# [What to do]
Word for word, repeat all of the entries below.

####

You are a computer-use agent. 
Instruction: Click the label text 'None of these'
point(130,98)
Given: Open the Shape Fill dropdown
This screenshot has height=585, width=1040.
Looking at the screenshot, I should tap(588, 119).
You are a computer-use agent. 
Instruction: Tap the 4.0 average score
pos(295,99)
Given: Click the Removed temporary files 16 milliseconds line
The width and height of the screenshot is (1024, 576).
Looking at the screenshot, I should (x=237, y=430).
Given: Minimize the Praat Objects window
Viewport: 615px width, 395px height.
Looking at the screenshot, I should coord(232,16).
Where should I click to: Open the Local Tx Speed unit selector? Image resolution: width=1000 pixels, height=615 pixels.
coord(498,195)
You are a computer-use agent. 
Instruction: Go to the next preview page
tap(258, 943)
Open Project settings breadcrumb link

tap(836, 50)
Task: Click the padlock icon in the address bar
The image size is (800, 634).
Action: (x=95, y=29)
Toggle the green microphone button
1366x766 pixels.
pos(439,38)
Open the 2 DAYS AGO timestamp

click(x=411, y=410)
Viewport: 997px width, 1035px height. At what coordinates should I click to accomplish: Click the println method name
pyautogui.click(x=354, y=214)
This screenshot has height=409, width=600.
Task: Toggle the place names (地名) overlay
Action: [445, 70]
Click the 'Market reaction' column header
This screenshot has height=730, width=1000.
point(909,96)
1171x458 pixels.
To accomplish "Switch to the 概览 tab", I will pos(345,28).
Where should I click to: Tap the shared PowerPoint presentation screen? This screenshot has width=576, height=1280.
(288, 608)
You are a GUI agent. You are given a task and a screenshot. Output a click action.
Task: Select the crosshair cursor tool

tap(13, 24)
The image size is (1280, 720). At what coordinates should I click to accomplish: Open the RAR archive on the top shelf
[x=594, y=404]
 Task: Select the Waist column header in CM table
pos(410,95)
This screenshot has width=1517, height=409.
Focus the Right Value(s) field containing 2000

####

# [Answer box]
You are a computer-use agent. 
Instruction: Click the label text 'None of these'
point(130,98)
Given: Open the Shape Fill dropdown
This screenshot has height=585, width=1040.
Looking at the screenshot, I should tap(588, 119).
You are a computer-use agent. 
Instruction: Tap the 4.0 average score
pos(295,99)
Given: Click the Removed temporary files 16 milliseconds line
The width and height of the screenshot is (1024, 576).
Looking at the screenshot, I should (x=237, y=430).
Given: Minimize the Praat Objects window
Viewport: 615px width, 395px height.
Looking at the screenshot, I should coord(232,16).
Where should I click to: Open the Local Tx Speed unit selector? Image resolution: width=1000 pixels, height=615 pixels.
coord(498,195)
You are a computer-use agent. 
Instruction: Go to the next preview page
tap(258, 943)
Open Project settings breadcrumb link

tap(836, 50)
Task: Click the padlock icon in the address bar
The image size is (800, 634).
Action: (x=95, y=29)
Toggle the green microphone button
1366x766 pixels.
pos(439,38)
Open the 2 DAYS AGO timestamp

click(x=411, y=410)
Viewport: 997px width, 1035px height. At what coordinates should I click to accomplish: Click the println method name
pyautogui.click(x=354, y=214)
This screenshot has height=409, width=600.
Task: Toggle the place names (地名) overlay
Action: [445, 70]
Click the 'Market reaction' column header
This screenshot has height=730, width=1000.
point(909,96)
1171x458 pixels.
To accomplish "Switch to the 概览 tab", I will pos(345,28).
Where should I click to: Tap the shared PowerPoint presentation screen? This screenshot has width=576, height=1280.
(288, 608)
You are a GUI agent. You are given a task and a screenshot. Output a click action.
Task: Select the crosshair cursor tool

tap(13, 24)
The image size is (1280, 720). At what coordinates should I click to accomplish: Open the RAR archive on the top shelf
[x=594, y=404]
 Task: Select the Waist column header in CM table
pos(410,95)
This screenshot has width=1517, height=409.
Focus the Right Value(s) field containing 2000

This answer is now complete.